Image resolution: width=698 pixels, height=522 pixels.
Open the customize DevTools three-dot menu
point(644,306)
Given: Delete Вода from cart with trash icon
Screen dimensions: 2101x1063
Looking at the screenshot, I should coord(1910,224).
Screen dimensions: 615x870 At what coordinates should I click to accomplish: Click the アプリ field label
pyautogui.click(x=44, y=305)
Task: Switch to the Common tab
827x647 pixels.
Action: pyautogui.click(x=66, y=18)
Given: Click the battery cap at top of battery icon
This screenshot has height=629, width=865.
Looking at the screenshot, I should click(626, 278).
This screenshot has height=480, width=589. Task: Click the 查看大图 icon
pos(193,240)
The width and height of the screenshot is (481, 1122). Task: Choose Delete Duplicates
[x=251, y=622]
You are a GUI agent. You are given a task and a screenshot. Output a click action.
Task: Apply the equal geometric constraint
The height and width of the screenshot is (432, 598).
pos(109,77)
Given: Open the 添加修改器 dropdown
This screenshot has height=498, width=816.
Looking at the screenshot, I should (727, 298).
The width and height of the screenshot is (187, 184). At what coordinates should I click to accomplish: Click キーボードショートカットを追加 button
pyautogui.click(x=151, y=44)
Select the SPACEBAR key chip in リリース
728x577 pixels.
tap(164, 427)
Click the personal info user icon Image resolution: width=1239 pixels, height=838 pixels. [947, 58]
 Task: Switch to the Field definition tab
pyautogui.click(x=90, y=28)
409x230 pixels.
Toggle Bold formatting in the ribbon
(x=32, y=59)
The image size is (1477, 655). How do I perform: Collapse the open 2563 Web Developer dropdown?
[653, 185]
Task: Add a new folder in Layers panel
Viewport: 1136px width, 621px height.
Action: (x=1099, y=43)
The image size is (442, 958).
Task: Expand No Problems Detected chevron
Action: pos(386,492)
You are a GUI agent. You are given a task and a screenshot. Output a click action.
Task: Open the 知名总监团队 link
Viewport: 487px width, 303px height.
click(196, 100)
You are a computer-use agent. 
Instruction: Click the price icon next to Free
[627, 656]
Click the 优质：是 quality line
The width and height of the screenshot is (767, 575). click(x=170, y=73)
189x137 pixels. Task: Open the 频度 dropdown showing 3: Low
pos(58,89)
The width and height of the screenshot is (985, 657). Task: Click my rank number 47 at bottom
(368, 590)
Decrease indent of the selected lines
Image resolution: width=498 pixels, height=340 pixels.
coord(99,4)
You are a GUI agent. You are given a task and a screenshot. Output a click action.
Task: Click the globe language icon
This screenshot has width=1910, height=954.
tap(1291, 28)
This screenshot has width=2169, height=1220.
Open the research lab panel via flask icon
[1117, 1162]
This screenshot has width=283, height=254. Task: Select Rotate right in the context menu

_What the exercise asks_
Can you render every line of the data above as a JSON list of strings, one string per line, with blank lines omitted?

_Answer to this problem_
[
  "Image resolution: width=698 pixels, height=522 pixels.",
  "Open the customize DevTools three-dot menu",
  "point(644,306)",
  "Given: Delete Вода from cart with trash icon",
  "Screen dimensions: 2101x1063",
  "Looking at the screenshot, I should coord(1910,224).",
  "Screen dimensions: 615x870 At what coordinates should I click to accomplish: Click the アプリ field label",
  "pyautogui.click(x=44, y=305)",
  "Task: Switch to the Common tab",
  "827x647 pixels.",
  "Action: pyautogui.click(x=66, y=18)",
  "Given: Click the battery cap at top of battery icon",
  "This screenshot has height=629, width=865.",
  "Looking at the screenshot, I should click(626, 278).",
  "This screenshot has height=480, width=589. Task: Click the 查看大图 icon",
  "pos(193,240)",
  "The width and height of the screenshot is (481, 1122). Task: Choose Delete Duplicates",
  "[x=251, y=622]",
  "You are a GUI agent. You are given a task and a screenshot. Output a click action.",
  "Task: Apply the equal geometric constraint",
  "The height and width of the screenshot is (432, 598).",
  "pos(109,77)",
  "Given: Open the 添加修改器 dropdown",
  "This screenshot has height=498, width=816.",
  "Looking at the screenshot, I should (727, 298).",
  "The width and height of the screenshot is (187, 184). At what coordinates should I click to accomplish: Click キーボードショートカットを追加 button",
  "pyautogui.click(x=151, y=44)",
  "Select the SPACEBAR key chip in リリース",
  "728x577 pixels.",
  "tap(164, 427)",
  "Click the personal info user icon Image resolution: width=1239 pixels, height=838 pixels. [947, 58]",
  " Task: Switch to the Field definition tab",
  "pyautogui.click(x=90, y=28)",
  "409x230 pixels.",
  "Toggle Bold formatting in the ribbon",
  "(x=32, y=59)",
  "The image size is (1477, 655). How do I perform: Collapse the open 2563 Web Developer dropdown?",
  "[653, 185]",
  "Task: Add a new folder in Layers panel",
  "Viewport: 1136px width, 621px height.",
  "Action: (x=1099, y=43)",
  "The image size is (442, 958).",
  "Task: Expand No Problems Detected chevron",
  "Action: pos(386,492)",
  "You are a GUI agent. You are given a task and a screenshot. Output a click action.",
  "Task: Open the 知名总监团队 link",
  "Viewport: 487px width, 303px height.",
  "click(196, 100)",
  "You are a computer-use agent. ",
  "Instruction: Click the price icon next to Free",
  "[627, 656]",
  "Click the 优质：是 quality line",
  "The width and height of the screenshot is (767, 575). click(x=170, y=73)",
  "189x137 pixels. Task: Open the 频度 dropdown showing 3: Low",
  "pos(58,89)",
  "The width and height of the screenshot is (985, 657). Task: Click my rank number 47 at bottom",
  "(368, 590)",
  "Decrease indent of the selected lines",
  "Image resolution: width=498 pixels, height=340 pixels.",
  "coord(99,4)",
  "You are a GUI agent. You are given a task and a screenshot. Output a click action.",
  "Task: Click the globe language icon",
  "This screenshot has width=1910, height=954.",
  "tap(1291, 28)",
  "This screenshot has width=2169, height=1220.",
  "Open the research lab panel via flask icon",
  "[1117, 1162]",
  "This screenshot has width=283, height=254. Task: Select Rotate right in the context menu"
]